樹弘が私室に入ってしばらくしてから甲朱関が訪ねてきた。
「朱麗姉さんや蒼葉はいないんですね」
甲朱関は部屋を見渡した。部屋には樹弘と甲朱関しかいない。
「朱関しか呼んでいない。正直、朱麗さんには相談しにくいことなんだ」
「ほう。お聞きしましょう」
甲朱関が樹弘の正面に座った。
「正直に言うと、できれば相蓮子とは戦いたくない」
樹弘は甲朱関の顔色を窺ったが、甲朱関は驚く様子もなかったが、声を発することもなかった。
「相蓮子には借りがある。朱麗さんのことを見逃してくれたし、景秀様の居場所も教えてくれた。僕にとっては恩義こそあれ、恨みがない」
だから戦えないという理屈は、泉国の真主として失格であろう。そう思ったからこそ、甲朱関に個人的に相談したのであった。
「主上。お言葉を返すようですが、主上が国主となるためにはいずれ相蓮子と戦わないといけません」
「分かっている。だから、彼女を死なせたくないというべきかな……」
「ふむ……」
甲朱関は曖昧に頷きながら、その裏では思考を巡らせていた。
『主上のお気持ちは別として、相蓮子を味方にできればこれは大きい』
冷静に考えれば、泉春からの援軍云々は別として、貴輝を落とすには一年はかかるだろう。そこからさらに計算すれば、泉春に至るには後五年の歳月は必要となるだろうか。
『しかし、相蓮子のかかえる兵力が丸々主上の下に収まれば、一年で泉春に至るかもしれない』
単に相蓮子の軍勢だけではない。相蓮子が許されたとなれば、他の相房の将兵達も戦わずして降るかもしれない。
『ひとつ大きな賭けだがやってみる価値はあるか』
旋回し続けた甲朱関の頭脳がそのように結論をだした。
「主上。先の朝議では泉春からの援軍があるかもしれないと申しあげましたが、おそらくは援軍は来ないでしょう」
「その心は?」
「現在、実権を握っているのは相史博です。相史博は相蓮子のことを目の敵にしていますから、援軍を拒絶するか、出したとしてもその数は知れているでしょう」
それに各地での小規模な民衆の反乱も鎮圧できていない。相蓮子のために割く兵力はないと見るべきであろう。先の朝議では楽観論が先行してはまずいと思ったので、甲朱関はあえて悲観的な意見を述べたのであった。

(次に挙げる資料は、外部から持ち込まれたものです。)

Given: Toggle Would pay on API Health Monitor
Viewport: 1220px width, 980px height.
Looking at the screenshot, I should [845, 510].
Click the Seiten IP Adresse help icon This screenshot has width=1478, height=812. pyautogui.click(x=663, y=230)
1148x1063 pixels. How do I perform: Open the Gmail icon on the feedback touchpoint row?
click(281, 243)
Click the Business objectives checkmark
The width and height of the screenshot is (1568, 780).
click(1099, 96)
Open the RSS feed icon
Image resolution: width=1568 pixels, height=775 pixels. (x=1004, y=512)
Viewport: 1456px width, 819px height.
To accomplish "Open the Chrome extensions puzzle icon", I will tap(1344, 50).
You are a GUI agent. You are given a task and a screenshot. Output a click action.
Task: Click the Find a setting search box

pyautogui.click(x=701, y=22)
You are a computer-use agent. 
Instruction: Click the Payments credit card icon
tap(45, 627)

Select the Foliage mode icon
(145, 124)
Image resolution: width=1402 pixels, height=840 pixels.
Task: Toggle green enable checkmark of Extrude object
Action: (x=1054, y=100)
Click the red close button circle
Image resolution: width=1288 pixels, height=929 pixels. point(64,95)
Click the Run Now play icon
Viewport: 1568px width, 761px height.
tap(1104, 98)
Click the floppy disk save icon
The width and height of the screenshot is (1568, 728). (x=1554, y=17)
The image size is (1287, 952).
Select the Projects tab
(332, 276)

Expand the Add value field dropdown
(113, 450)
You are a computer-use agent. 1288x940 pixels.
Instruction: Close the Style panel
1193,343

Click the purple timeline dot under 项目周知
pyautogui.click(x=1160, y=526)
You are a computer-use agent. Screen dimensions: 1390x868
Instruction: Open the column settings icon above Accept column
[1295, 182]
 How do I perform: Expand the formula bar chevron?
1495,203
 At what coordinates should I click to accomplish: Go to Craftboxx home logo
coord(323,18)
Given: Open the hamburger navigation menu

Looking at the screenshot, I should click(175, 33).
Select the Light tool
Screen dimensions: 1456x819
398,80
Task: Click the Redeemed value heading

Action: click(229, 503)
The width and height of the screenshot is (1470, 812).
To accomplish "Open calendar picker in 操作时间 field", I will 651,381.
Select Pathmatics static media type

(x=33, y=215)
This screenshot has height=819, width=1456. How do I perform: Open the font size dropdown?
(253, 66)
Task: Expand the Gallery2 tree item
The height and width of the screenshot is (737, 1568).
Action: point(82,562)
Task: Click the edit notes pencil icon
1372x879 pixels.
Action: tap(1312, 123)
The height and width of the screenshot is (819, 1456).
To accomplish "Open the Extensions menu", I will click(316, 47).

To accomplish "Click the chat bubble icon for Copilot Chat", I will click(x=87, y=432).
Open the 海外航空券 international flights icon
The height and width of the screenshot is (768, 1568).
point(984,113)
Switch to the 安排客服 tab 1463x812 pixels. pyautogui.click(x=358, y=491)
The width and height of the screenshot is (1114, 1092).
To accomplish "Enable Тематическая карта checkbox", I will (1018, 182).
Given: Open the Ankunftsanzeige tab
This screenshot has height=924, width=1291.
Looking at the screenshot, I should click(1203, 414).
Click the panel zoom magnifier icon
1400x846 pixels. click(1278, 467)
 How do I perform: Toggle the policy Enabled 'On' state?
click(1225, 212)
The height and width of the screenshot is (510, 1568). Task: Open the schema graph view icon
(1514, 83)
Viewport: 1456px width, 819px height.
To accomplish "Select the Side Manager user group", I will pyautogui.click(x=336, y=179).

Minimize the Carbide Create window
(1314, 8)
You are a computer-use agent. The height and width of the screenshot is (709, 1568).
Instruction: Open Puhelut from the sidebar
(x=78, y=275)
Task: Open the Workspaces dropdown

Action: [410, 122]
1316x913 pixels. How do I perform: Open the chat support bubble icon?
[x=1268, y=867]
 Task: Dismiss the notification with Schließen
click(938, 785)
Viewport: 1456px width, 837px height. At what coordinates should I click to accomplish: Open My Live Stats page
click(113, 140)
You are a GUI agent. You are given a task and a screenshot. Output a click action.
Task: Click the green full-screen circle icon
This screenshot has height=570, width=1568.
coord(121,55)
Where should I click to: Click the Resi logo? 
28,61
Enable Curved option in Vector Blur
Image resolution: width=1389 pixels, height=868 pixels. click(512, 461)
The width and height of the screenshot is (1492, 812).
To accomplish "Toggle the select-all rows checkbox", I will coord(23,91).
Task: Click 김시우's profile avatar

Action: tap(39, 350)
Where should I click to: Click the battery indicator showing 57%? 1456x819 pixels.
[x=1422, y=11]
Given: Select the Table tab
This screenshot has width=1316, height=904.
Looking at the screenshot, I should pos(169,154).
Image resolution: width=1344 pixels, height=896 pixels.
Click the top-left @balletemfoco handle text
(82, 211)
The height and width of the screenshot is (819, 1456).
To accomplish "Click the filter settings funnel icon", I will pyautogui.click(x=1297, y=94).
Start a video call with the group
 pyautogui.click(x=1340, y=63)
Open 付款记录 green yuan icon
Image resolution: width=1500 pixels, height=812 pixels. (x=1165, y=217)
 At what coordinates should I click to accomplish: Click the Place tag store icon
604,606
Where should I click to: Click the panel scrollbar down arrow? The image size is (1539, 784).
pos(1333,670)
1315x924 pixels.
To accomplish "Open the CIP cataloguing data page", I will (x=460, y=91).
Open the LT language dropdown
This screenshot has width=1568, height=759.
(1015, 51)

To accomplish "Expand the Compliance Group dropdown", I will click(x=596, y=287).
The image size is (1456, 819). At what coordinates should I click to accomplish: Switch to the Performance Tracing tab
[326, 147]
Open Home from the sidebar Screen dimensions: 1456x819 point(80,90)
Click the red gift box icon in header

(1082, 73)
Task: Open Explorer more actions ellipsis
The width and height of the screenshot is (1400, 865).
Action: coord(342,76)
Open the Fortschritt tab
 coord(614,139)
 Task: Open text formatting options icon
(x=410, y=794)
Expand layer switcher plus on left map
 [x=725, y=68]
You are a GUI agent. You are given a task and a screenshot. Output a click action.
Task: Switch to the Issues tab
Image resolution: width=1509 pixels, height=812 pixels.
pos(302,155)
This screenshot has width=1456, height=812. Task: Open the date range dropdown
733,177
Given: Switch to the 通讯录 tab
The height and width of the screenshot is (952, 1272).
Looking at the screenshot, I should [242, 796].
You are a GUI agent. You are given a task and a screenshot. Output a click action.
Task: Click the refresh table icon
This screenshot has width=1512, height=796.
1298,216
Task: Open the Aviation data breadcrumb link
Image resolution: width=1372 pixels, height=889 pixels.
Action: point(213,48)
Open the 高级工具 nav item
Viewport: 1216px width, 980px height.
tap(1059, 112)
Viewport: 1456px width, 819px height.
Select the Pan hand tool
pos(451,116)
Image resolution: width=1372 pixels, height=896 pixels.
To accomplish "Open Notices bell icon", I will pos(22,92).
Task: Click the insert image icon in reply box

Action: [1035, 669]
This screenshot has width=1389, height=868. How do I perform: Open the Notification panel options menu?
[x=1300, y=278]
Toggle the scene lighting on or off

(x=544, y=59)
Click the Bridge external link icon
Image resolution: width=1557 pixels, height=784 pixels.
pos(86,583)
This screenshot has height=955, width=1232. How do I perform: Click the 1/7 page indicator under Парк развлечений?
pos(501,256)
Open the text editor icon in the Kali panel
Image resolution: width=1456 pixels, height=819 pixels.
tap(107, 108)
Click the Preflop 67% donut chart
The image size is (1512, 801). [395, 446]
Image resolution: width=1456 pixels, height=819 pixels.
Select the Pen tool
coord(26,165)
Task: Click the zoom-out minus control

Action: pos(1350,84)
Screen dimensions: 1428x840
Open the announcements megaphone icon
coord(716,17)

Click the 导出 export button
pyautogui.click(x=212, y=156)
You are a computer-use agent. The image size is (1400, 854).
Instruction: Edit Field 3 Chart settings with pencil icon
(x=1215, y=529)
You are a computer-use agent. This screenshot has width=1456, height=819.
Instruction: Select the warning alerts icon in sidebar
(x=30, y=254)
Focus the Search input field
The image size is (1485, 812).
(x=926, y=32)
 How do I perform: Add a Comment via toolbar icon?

「そうなれば我らは単独で相蓮子の軍に挑むことができます。そして、それこそが相蓮子との戦いを避ける最大の好機でもあります」
樹弘が顔を顰めた。分からぬ、という表情である。
「単純なことです。相蓮子に投降を勧告するのです」
「確かに単純なことだけど、僕はあの相蓮子が簡単に投降するとは思えない」
「勿論です。だからこそ、主上に説いていただく必要があります。それが失敗すれば、相蓮子とは戦わざるを得なくなります。そのお覚悟があるのならば、この朱関、知恵を絞って主上をお助けいたします」
詳細を教えて欲しい、と樹弘は言った。その決断の速さと、あくまでも戦いを避ける樹弘の姿勢に、甲朱関は好ましさを感じていた。